▸ Source data:
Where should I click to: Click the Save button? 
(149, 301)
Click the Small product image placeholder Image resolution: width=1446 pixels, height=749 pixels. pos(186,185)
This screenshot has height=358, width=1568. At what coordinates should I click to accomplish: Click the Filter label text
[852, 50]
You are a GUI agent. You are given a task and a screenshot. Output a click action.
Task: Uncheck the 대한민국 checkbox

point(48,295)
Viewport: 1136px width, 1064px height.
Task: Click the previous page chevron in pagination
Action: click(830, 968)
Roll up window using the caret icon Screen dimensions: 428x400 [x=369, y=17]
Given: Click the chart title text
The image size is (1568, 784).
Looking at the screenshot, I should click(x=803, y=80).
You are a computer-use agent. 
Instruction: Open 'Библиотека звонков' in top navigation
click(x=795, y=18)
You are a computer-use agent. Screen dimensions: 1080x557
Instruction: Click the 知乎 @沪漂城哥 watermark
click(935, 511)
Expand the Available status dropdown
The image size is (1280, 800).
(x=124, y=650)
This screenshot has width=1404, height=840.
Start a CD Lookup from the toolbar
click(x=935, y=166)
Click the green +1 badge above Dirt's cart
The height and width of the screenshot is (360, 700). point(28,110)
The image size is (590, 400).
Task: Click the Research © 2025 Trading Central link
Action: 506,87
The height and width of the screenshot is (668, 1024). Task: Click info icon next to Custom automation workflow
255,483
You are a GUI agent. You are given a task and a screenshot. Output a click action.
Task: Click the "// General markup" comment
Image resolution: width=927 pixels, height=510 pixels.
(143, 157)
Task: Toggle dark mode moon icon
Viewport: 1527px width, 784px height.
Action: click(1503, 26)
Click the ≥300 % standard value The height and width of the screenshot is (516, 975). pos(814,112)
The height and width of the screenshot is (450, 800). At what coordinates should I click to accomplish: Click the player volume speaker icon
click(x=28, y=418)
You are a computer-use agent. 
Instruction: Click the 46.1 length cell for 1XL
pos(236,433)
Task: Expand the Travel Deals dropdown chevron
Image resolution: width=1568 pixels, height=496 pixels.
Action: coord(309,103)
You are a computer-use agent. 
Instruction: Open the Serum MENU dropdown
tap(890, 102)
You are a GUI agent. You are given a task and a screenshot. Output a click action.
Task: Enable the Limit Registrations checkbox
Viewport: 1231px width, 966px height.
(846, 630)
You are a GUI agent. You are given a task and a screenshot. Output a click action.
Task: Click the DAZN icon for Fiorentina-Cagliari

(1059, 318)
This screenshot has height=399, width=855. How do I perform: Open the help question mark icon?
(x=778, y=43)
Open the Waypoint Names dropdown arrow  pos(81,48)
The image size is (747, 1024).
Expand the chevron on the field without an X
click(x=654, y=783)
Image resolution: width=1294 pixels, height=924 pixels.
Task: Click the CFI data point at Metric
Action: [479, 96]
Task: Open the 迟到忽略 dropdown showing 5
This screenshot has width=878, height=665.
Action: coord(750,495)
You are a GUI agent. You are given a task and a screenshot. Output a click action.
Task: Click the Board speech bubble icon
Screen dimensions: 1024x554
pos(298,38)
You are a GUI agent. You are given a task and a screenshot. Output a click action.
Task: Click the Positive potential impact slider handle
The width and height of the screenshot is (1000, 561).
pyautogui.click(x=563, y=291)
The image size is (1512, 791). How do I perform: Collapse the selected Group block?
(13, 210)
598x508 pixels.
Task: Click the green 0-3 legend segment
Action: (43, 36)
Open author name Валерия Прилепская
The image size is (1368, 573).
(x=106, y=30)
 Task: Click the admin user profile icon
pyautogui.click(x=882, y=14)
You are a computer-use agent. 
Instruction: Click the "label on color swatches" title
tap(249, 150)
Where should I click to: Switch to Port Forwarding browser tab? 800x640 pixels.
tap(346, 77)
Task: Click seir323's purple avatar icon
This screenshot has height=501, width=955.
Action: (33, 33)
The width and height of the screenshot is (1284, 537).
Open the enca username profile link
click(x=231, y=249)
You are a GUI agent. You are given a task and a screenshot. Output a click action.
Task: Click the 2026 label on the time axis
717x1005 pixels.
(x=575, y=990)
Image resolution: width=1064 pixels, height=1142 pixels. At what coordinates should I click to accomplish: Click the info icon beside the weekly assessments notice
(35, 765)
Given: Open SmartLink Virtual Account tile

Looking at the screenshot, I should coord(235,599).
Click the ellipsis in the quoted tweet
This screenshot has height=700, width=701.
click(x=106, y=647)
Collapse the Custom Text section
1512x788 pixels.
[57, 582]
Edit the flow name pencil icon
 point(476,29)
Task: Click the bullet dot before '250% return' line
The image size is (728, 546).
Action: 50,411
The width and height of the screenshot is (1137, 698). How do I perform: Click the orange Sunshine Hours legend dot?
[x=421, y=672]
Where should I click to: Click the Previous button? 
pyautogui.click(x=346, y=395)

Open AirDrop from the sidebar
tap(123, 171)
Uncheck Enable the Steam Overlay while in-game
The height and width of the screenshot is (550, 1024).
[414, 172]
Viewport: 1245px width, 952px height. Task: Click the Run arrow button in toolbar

▸ Work to complete: The answer to this exercise is one number: how many lines of the records above contain the string "arrow".

▸ Result of the task: 2